Il était mort. Il nous avait vendu à mon frère. C'était un traître et en même temps je n'arrêtais pas de penser qu'il l'avait fait par désespoir. Qu'il était simplement perdu et que personne n'avait su lui tendre la main pour remonter la pente. Et ce chagrin qui m'empoignait les entrailles était douloureux.

Il ne méritait pas une telle mort. Ni une telle vie. Personne ne le méritait.

Je soufflai de désarrois, me positionnant sur le dos et observai le plafond, les images du meurtre tournant en boucle dans ma tête. Je revoyais chaque détail, chaque mouvement. De l'épée ensanglantée au sourire narquois qui avait élargi ses lèvres lorsqu'il avait admis sa traîtrise. Cela me faisait froid dans le dos.

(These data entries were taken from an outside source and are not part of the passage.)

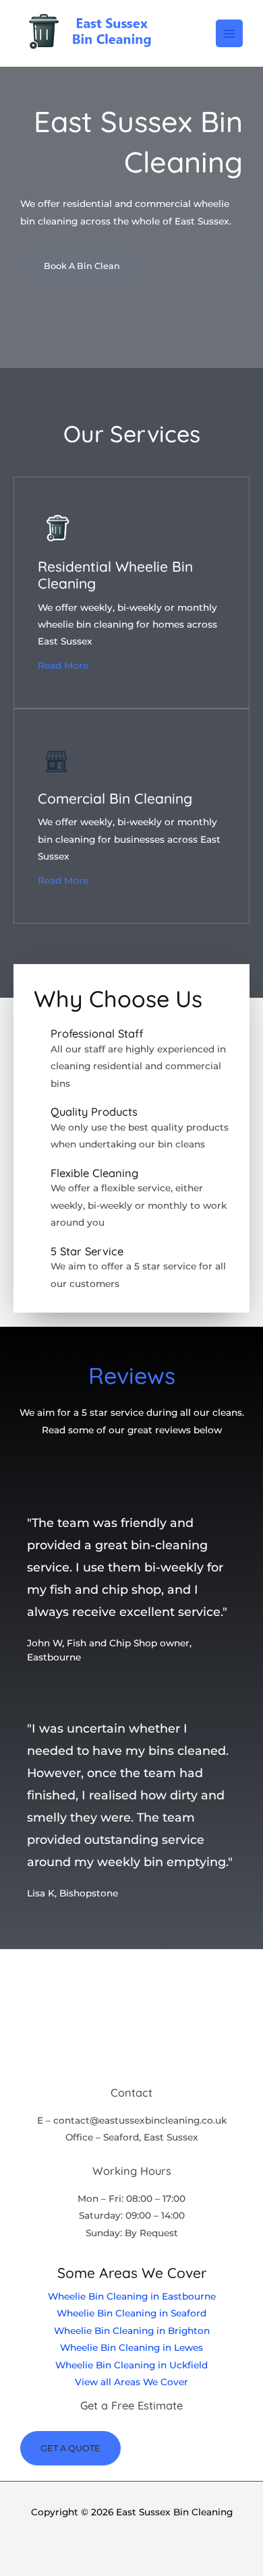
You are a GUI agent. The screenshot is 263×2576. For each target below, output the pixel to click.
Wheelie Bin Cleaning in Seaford (131, 2313)
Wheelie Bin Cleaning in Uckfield (131, 2365)
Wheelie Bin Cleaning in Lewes (131, 2347)
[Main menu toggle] (229, 33)
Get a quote (70, 2448)
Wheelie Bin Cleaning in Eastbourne (132, 2296)
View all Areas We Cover (131, 2381)
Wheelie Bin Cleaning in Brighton (132, 2330)
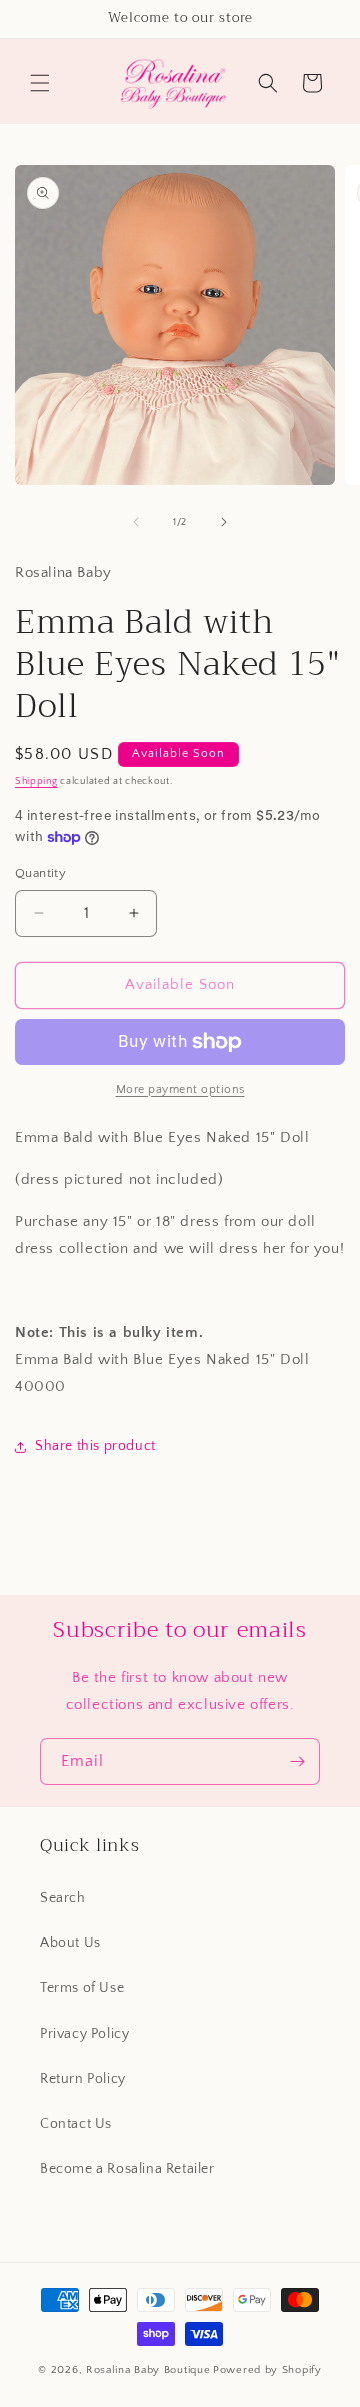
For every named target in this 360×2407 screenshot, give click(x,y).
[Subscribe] (297, 1761)
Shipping (36, 781)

Qu'avait-il dévoilé à Marcus ? Jusqu'où était-il allé ? N'avions-nous donc plus aucun effet de surprise ?

Le pire est à craindre, avait froidement déclaré la Reine Divina.

Son visage s'était refermé tandis qu'Arthur avait affiché un air d'incompréhension, la stupéfaction lui coupant toute volonté de dire une parole. Cependant nous le savions tous, la victoire s'était encore éloignée de dix pas et je me demandais à présent si la prédiction était véritable.

Allions-nous vraiment gagner cette guerre ? Parce qu'en cet instant, nous n'avions aucune chance. C'était comme préparer un désastre mortel. Nous n'avions plus aucun pion dans l'échiquier si Roan avait tout révélé au grand jour.

Les alliances et mon don étaient en péril.

« - Nous devons savoir ce qu'il a écrit à Marcus, murmurai-je à Azgar. »

Le roi ne dormait pas non plus mais semblait plus paisible, la tête posée sur l'un de ses bras amenés en arrière. J'avais l'impression que tuer son cousin avec sauvagerie le libérait d'un poids qu'il traînait depuis des années. Il semblait libéré.

« - Pour nous assurer de sa traîtrise. Peut-être n'a-t-il pas tout dévoilé, repris-je.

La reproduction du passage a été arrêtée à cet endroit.